More than anything else we will need to resist fear and choose hope, choose courage, choose love. The present elite-controlled system will not go gently into that good night. We will be asked, it may be, to inform on our neighbors, to fear those who love differently, look differently, or believe differently. We are likely to be severely tested in our moral character, our compassion, and our willingness to stand up for the values we profess to hold. We will almost certainly live through a time which will become, it may be, a time of legend. A time will come after the terrible dust and ash and fire settle into the newly fertile soil of a restored Earth, and then we may look back on the terrible crucible in which our souls were seared and reforged.
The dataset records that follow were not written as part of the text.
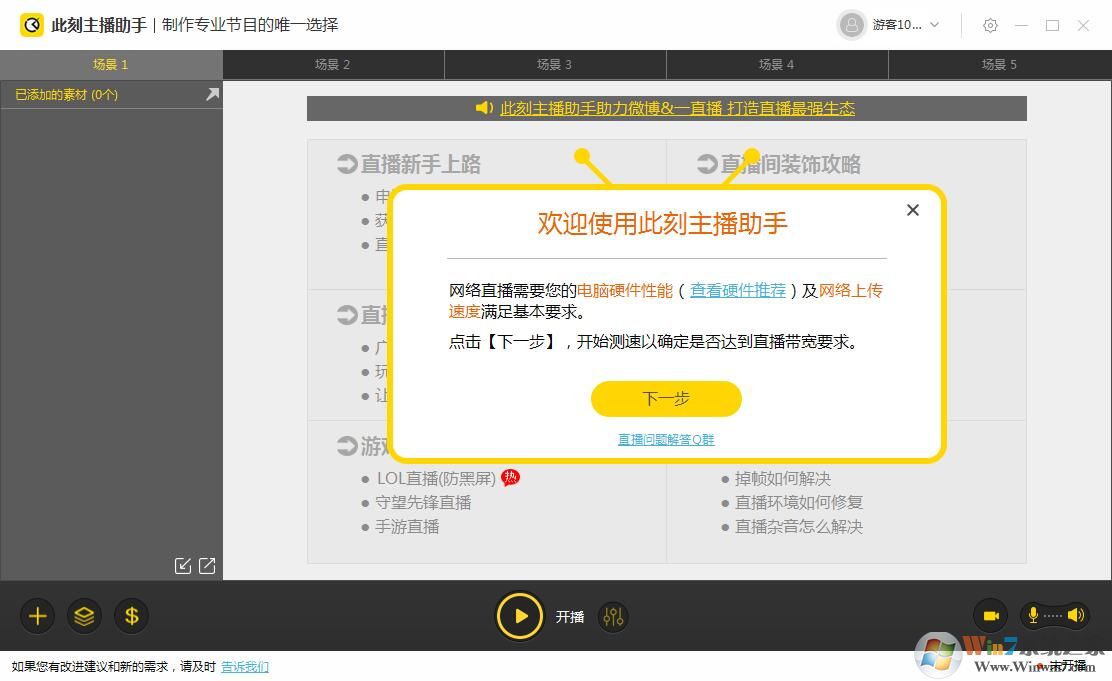
Task: Click the edit icon below the material panel
Action: [x=183, y=565]
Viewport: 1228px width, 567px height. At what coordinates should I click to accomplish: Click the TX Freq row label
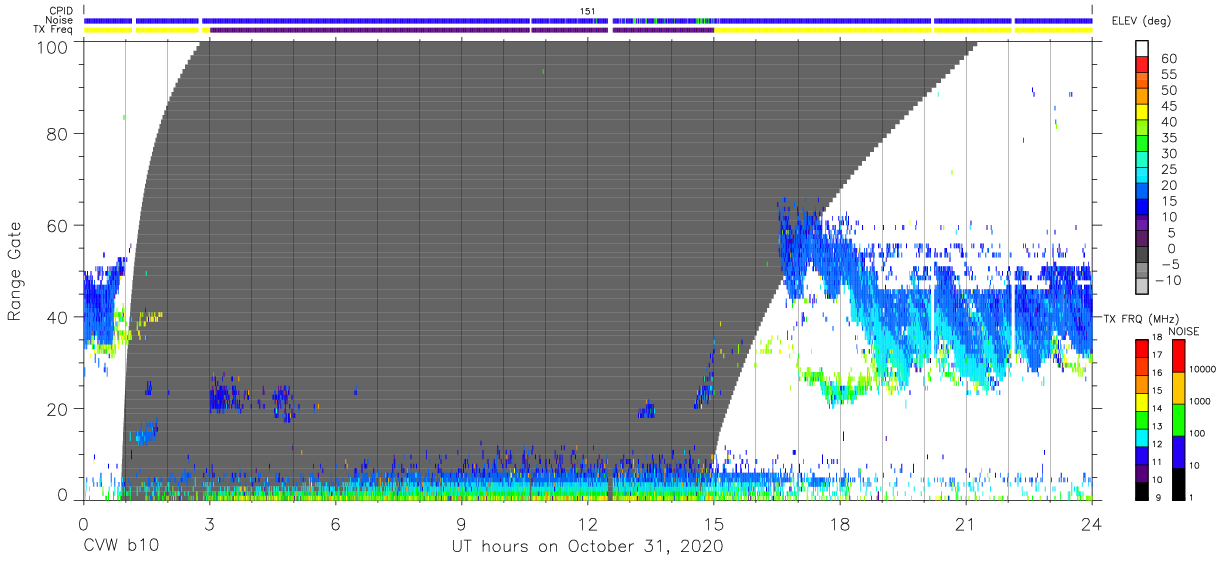tap(53, 30)
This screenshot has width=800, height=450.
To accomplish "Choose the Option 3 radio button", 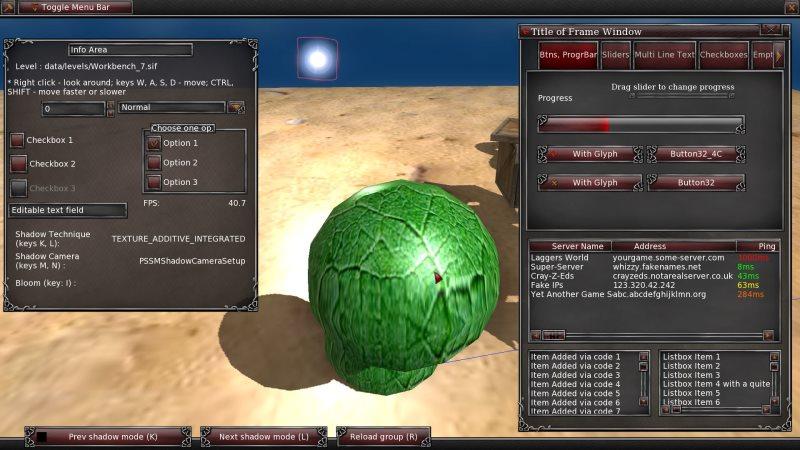I will [x=153, y=182].
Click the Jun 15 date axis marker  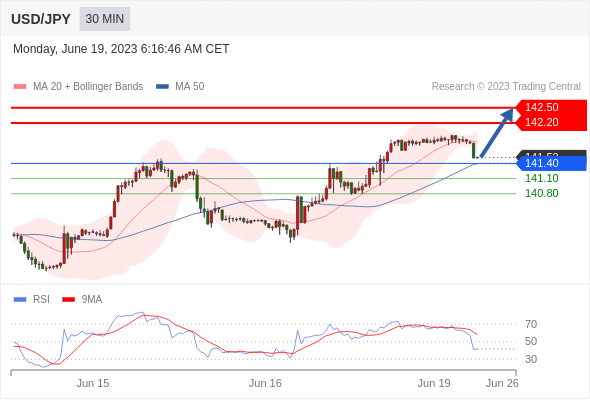pyautogui.click(x=93, y=383)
And then we will be asked to tell the story to our children and their children. “What did you do during the Time of Chaos, Grandpa?” And the storytellers, perhaps, will weave in the poetry and the pathos of “we few, we happy few, we band of brothers.” And the unique human capacity to immerse in the higher truth of an unforgettable story may cause us to weep for people we never met, or for characters who never existed, because the truth of the story breaks our hearts and heals them again.
I weep, you see, to watch others weep when they are tears of joy or inspiration. Tear-streaked faces at beer-stained bars, faces tense with fear and suspense lighting up in an instant with ecstatic relief, admiration, and hope - may such scenes always bring me tears as long as I live, though they stream down a face deeply lined with age or disappointments and betrayals. May I always love this most precious and adorable attribute of the human heart.
Frodo and Sam, exhausted, starving, wounded, crawl up the fiery slopes of Mt. Doom as all hope fades. They fall, crawl and then they collapse. This is the end. And Sam looks down at his dying friend and tries, almost absurdly, to revive his hope.
“Do you remember the Shire, Mr. Frodo? It’ll be Spring soon. They’ll be sowing the summer barley in the lower fields, and tasting the first of the strawberries with cream. Do you remember the taste of strawberries, Mr. Frodo?”
“No, Sam. I can’t recall the taste of food, or the touch of the grass, or the sound of the water. I’m naked in the dark. There’s nothing, no veil between me and the Wheel of Fire. I can see Him, with my waking eyes!”
“Then let us be rid of it, once and for all! Come on, Mr. Frodo! I can’t carry it for you. But I can carry you!”
They say that whole theaters of people stood up and cheered and grown men wept as Sam lifted his beloved friend on his back and carried him to the Crack of Doom. Even now, even to write the words causes a catch in my throat. This is truth. This is beauty. This makes life worth living. And this may carry us too, through the Fire.